Granitites

Scientific classification
- Kingdom: Plantae
- Clade: Tracheophytes
- Clade: Angiosperms
- Clade: Eudicots
- Clade: Rosids
- Order: Rosales
- Family: Rhamnaceae
- Genus: Granitites Rye
- Species: G. intangendus
- Binomial name: Granitites intangendus (F.Muell.) Rye
- Synonyms: Pomaderris intangenda F.Muell.

= Granitites =

- Genus: Granitites
- Species: intangendus
- Authority: (F.Muell.) Rye
- Synonyms: Pomaderris intangenda F.Muell.
- Parent authority: Rye

Genus of flowering plants

Granitites intangendus is a species of flowering plant endemic to Western Australia. It is found on granite outcrops in semi-arid regions of the midwest and south.

The only member of the genus Granitites, a name derived from its habitat, it is placed within the family Rhamnaceae. It bears many similarities to the genus Alphitonia (Ash or Sarsparilla trees), which are found in distant tropical regions of Australia, suggesting that it is an ancient species that became relics by climate changes. Its lineage would therefore extend to an era, some 20 mya, when tropical species covered the southern part of the continent.

The habit of this shrub is low-lying and sprawling, at 0.1 metres tall, or erect to a height of 2 metres. It has spiky branchlets, small leaves in an alternate arrangement, and small flowers that are clustered on relatively long stalks. The leaves are entire, or with a toothed margin, are linear in outline or broader at the base, may have hairs, veins that branch from the central axis, and are rolled upon themselves in a revolute manner.

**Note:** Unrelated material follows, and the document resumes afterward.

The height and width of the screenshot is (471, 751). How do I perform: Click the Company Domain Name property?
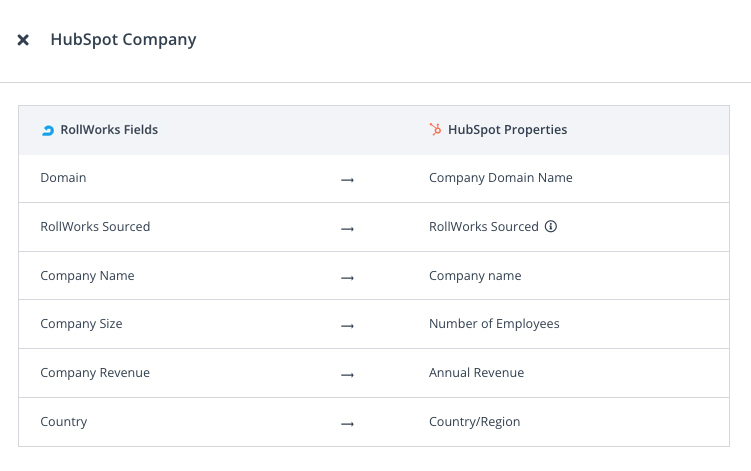500,178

The flowers are generally white, the calyx and corolla might also be this colour or pinkish. Its fruit is a schizocarp, dry carpels that divide when mature into single seed bearing capsules. It is found in sandy soils on granite outcrops east of Kalgoorlie, the Avon Wheatbelt and Mallee regions in the southern and eastern parts of the state. Specimens have been recorded at The Humps near Hyden.

The first description of the genus was made by Barbara Rye in Nuytsia in 1996. The author refers to the specimens collected at Fraser's Range and Esperance Bay 120 years beforehand, which was described as a species of Pomaderris by Ferdinand von Mueller.